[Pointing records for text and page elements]
— Begin —
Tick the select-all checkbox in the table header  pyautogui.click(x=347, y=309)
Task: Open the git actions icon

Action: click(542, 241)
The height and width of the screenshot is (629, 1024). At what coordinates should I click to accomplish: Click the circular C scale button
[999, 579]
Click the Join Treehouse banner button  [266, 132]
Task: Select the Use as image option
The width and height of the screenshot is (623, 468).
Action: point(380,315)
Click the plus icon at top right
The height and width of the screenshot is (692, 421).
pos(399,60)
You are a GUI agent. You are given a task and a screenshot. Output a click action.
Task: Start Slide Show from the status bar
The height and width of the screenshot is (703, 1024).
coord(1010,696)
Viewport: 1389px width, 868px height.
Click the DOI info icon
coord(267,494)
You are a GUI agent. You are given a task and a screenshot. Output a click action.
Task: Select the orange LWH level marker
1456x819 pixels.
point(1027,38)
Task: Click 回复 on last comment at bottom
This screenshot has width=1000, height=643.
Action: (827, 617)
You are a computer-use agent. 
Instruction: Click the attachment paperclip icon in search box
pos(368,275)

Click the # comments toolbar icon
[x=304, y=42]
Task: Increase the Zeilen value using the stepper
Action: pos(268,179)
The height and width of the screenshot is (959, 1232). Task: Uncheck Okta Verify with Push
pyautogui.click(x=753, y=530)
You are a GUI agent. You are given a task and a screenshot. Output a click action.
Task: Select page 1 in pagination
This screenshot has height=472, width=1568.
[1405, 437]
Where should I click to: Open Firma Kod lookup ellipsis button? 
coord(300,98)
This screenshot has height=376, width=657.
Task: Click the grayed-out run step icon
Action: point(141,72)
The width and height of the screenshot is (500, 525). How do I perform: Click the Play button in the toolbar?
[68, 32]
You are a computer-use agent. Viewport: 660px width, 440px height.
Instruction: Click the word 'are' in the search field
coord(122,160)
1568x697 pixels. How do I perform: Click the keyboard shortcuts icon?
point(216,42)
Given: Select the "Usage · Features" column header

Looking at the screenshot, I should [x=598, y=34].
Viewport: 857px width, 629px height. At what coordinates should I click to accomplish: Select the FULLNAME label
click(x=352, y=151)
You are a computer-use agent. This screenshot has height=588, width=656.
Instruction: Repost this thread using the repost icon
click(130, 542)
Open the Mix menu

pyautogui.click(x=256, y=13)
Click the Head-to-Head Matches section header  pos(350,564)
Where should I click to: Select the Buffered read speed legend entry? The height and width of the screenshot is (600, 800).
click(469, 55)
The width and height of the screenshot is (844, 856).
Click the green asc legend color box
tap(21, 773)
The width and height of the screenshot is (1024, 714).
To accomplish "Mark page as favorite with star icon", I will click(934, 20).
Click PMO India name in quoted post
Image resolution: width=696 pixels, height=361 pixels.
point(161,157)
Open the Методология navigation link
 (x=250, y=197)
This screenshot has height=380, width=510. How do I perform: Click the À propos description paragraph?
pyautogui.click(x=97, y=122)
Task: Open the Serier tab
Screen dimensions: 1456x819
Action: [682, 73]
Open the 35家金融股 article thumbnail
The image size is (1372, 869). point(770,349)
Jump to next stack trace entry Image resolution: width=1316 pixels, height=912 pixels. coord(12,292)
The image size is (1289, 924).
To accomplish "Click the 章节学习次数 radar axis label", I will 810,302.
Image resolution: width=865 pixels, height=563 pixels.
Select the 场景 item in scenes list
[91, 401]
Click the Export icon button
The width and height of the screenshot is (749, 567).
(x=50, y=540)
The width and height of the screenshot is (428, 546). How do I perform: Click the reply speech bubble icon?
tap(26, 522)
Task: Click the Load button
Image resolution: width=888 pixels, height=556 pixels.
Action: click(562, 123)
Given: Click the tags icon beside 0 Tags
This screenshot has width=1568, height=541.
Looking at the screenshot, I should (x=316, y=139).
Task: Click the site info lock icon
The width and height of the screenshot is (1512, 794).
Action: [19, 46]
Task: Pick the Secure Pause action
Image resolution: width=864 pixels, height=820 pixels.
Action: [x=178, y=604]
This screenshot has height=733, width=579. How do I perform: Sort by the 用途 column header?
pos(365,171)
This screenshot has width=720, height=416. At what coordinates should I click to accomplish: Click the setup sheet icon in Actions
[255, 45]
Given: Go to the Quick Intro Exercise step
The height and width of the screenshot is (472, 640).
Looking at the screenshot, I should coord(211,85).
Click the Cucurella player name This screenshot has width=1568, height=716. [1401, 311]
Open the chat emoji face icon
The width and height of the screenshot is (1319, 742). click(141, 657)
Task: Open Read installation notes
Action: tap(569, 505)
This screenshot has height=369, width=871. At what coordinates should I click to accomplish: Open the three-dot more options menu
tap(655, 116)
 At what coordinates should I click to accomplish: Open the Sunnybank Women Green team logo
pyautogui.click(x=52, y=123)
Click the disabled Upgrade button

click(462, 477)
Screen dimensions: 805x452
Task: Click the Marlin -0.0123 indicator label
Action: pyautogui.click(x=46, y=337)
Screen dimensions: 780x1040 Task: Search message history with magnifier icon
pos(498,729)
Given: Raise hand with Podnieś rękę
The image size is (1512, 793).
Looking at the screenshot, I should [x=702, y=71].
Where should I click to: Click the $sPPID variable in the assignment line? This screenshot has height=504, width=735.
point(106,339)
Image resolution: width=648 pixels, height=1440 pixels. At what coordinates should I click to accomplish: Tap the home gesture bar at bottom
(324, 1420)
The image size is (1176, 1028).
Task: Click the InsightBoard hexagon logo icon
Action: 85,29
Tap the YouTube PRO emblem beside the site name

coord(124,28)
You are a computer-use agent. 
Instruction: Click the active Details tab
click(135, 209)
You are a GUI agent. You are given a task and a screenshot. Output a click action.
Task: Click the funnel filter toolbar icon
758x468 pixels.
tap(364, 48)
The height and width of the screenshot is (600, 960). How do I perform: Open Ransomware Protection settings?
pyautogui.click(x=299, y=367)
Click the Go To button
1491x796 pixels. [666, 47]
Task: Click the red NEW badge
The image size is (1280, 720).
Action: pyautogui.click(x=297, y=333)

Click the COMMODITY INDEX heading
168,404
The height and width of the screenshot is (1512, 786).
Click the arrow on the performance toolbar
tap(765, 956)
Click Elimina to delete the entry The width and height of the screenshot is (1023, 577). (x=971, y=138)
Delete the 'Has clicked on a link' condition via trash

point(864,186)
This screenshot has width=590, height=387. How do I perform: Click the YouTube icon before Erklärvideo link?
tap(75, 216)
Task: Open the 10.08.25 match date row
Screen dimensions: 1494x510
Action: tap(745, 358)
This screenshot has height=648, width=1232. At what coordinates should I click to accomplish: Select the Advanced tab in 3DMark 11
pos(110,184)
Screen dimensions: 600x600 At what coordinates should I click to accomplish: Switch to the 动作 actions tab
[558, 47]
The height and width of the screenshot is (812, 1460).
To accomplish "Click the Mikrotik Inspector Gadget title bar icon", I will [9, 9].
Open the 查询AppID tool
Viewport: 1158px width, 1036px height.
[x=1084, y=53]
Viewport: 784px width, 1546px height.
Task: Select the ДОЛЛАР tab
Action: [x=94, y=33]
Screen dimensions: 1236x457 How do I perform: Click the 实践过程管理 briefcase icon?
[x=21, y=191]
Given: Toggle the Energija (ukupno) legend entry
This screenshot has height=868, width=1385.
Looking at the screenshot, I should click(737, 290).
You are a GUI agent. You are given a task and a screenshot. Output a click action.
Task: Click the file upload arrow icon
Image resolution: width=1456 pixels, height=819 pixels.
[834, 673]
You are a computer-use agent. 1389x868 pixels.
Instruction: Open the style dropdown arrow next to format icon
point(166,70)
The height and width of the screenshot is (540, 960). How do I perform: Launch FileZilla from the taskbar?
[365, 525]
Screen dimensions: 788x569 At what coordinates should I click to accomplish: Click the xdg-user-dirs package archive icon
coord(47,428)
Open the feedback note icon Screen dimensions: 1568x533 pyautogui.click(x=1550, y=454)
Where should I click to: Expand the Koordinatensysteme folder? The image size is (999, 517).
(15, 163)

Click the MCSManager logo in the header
— End —
#### [What is required]
Pick out every line above that contains the word "label" and copy each one.

#### [Answer to this problem]
Viewport: 857px width, 629px height. At what coordinates should I click to accomplish: Select the FULLNAME label
To accomplish "Click the 章节学习次数 radar axis label", I will 810,302.
Task: Click the Marlin -0.0123 indicator label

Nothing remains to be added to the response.